Collected data

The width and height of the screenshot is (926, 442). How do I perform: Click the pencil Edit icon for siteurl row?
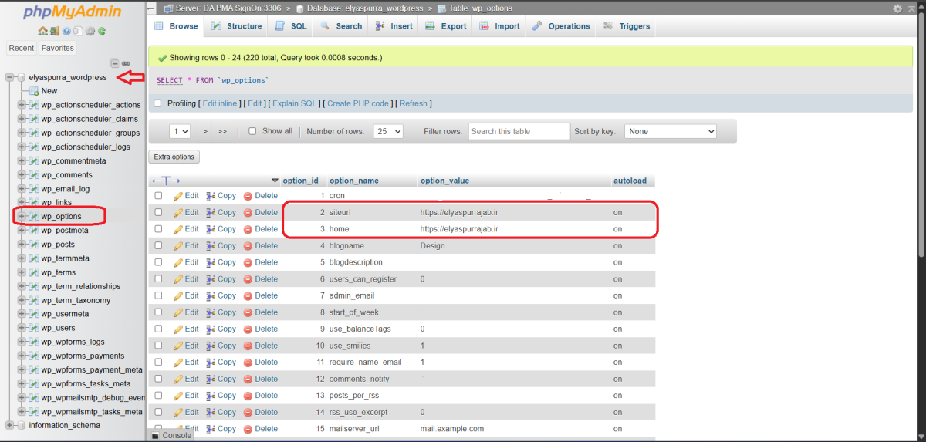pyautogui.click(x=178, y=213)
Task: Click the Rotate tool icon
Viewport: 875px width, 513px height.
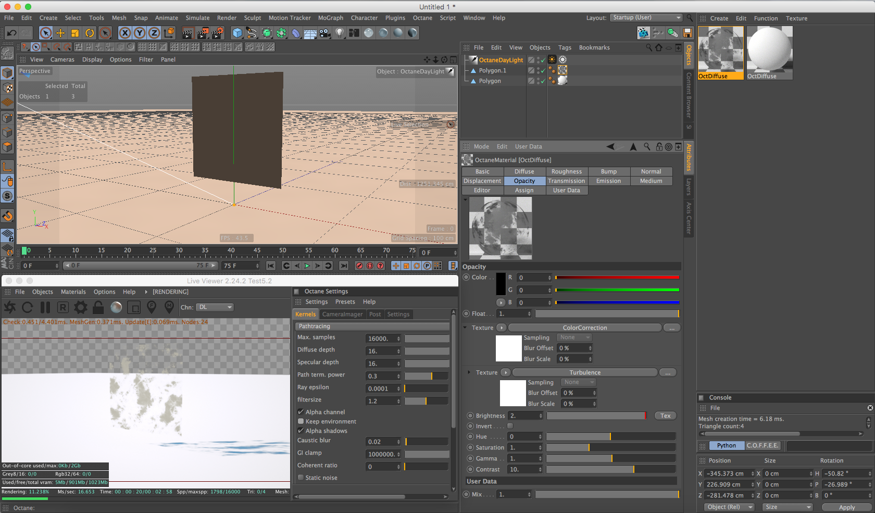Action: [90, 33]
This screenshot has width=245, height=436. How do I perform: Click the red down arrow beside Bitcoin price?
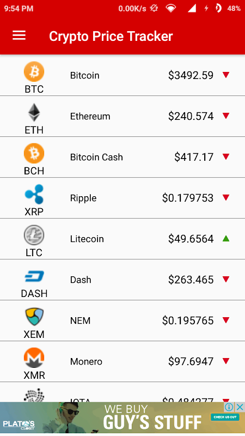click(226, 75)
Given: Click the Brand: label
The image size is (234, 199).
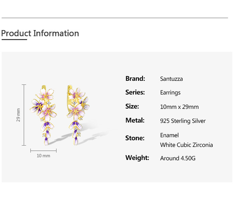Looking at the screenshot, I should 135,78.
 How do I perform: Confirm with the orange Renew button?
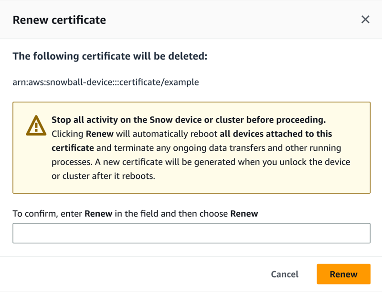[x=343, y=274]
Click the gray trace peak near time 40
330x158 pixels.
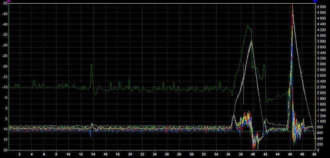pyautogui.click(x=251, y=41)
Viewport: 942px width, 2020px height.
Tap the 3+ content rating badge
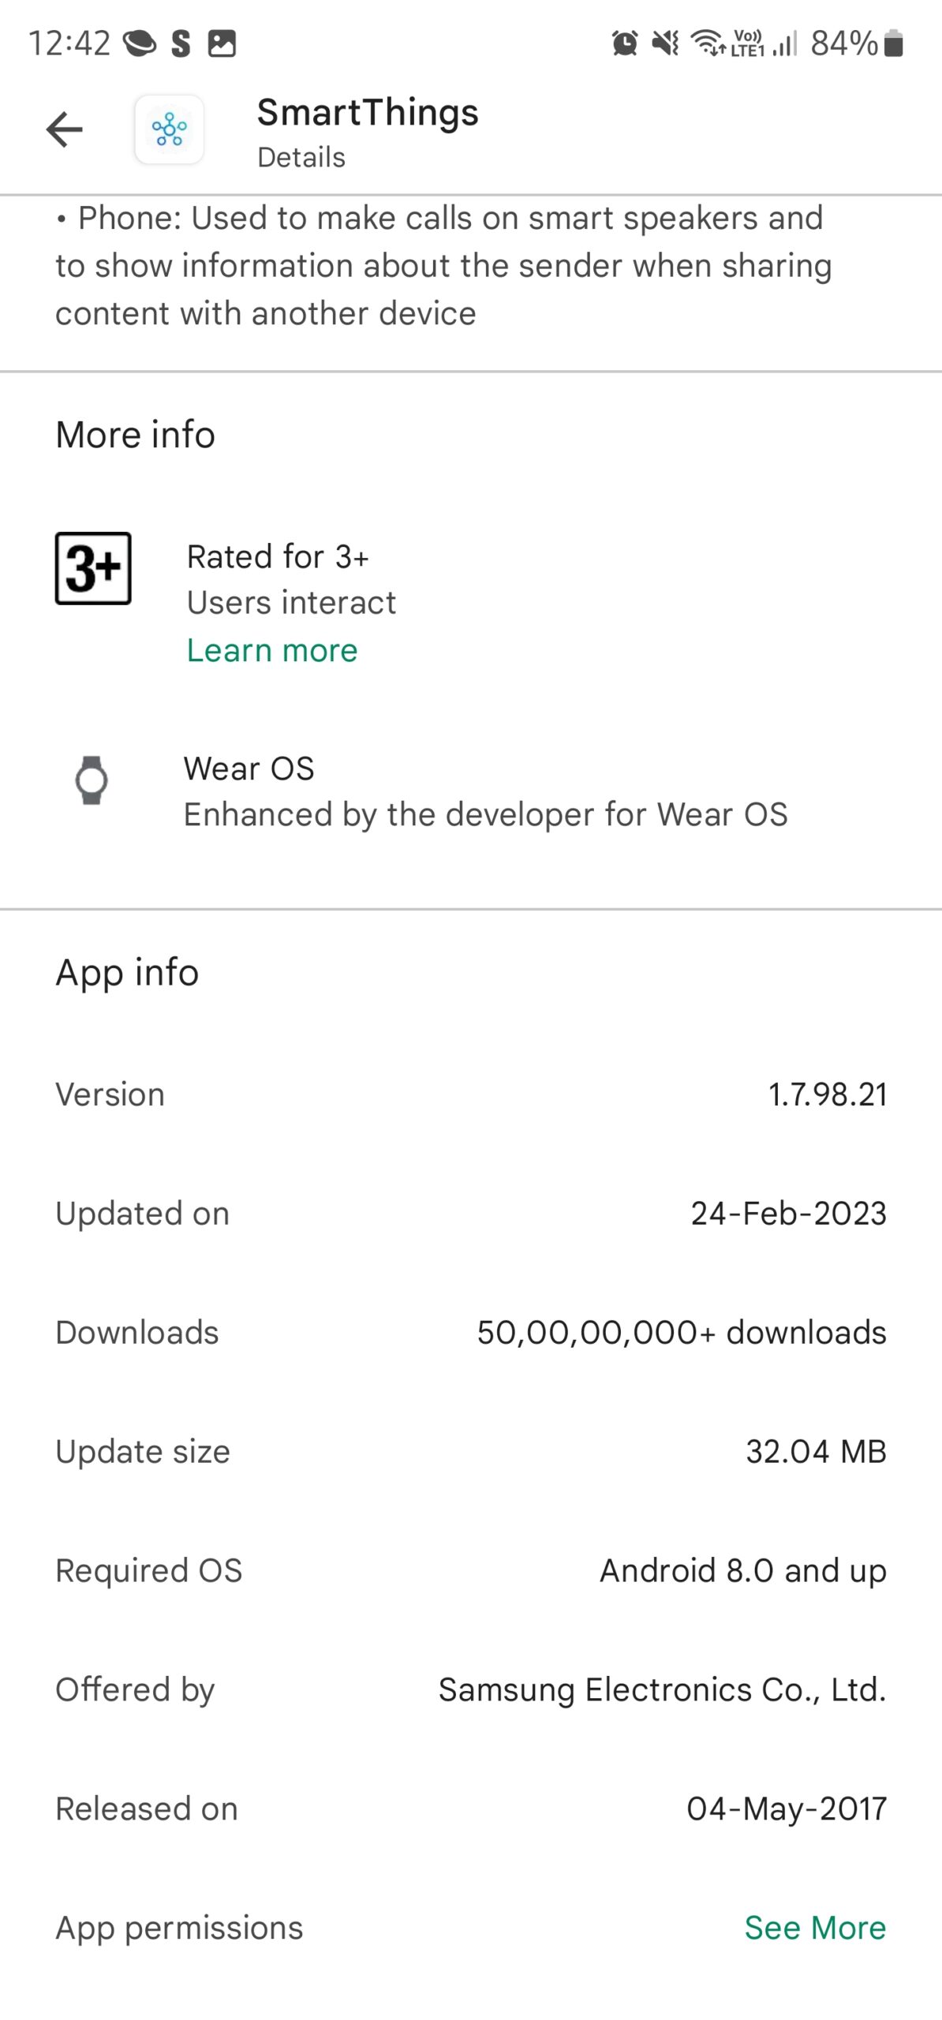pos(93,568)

...

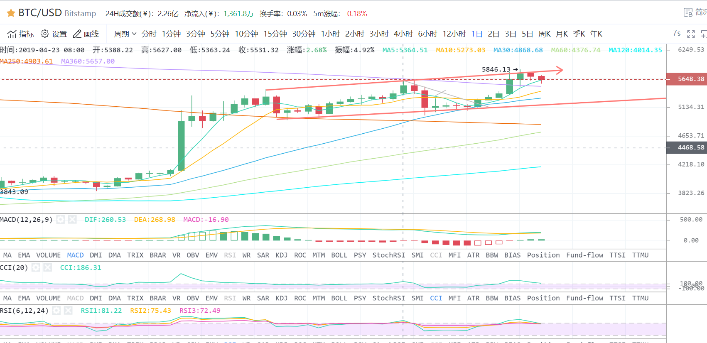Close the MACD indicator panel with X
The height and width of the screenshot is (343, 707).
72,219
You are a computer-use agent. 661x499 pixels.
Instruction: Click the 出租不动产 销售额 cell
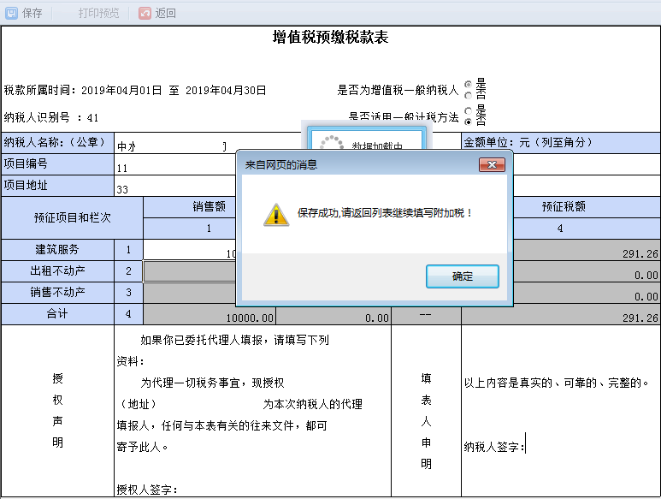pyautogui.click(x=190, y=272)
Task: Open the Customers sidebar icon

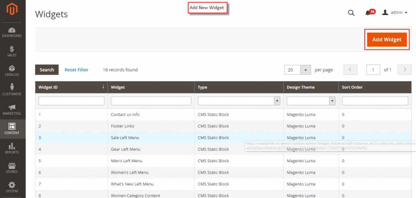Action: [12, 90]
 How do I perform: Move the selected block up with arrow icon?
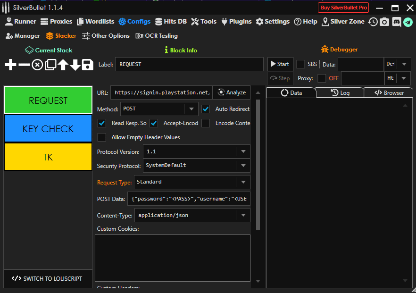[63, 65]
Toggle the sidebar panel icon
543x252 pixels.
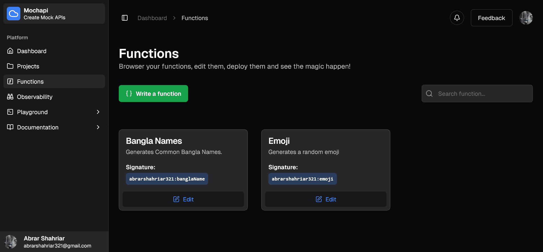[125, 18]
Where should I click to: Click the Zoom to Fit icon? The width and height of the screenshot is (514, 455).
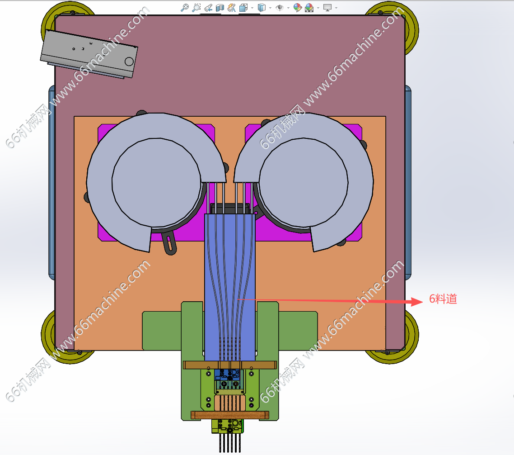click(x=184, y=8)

[EXERCISE BRIEF] Give back exactly the lines above that run from the one with "The width and height of the screenshot is (926, 442)." to the one with "Given: Click the Brand: label", including both, with the pictures left out.

[WRITTEN ANSWER]
The width and height of the screenshot is (926, 442). How do I perform: Click the pencil Edit icon for siteurl row?
pyautogui.click(x=178, y=213)
Task: Click the Rotate tool icon
Viewport: 875px width, 513px height.
Action: [90, 33]
This screenshot has width=245, height=436. How do I perform: Click the red down arrow beside Bitcoin price?
click(226, 75)
Given: Click the Brand: label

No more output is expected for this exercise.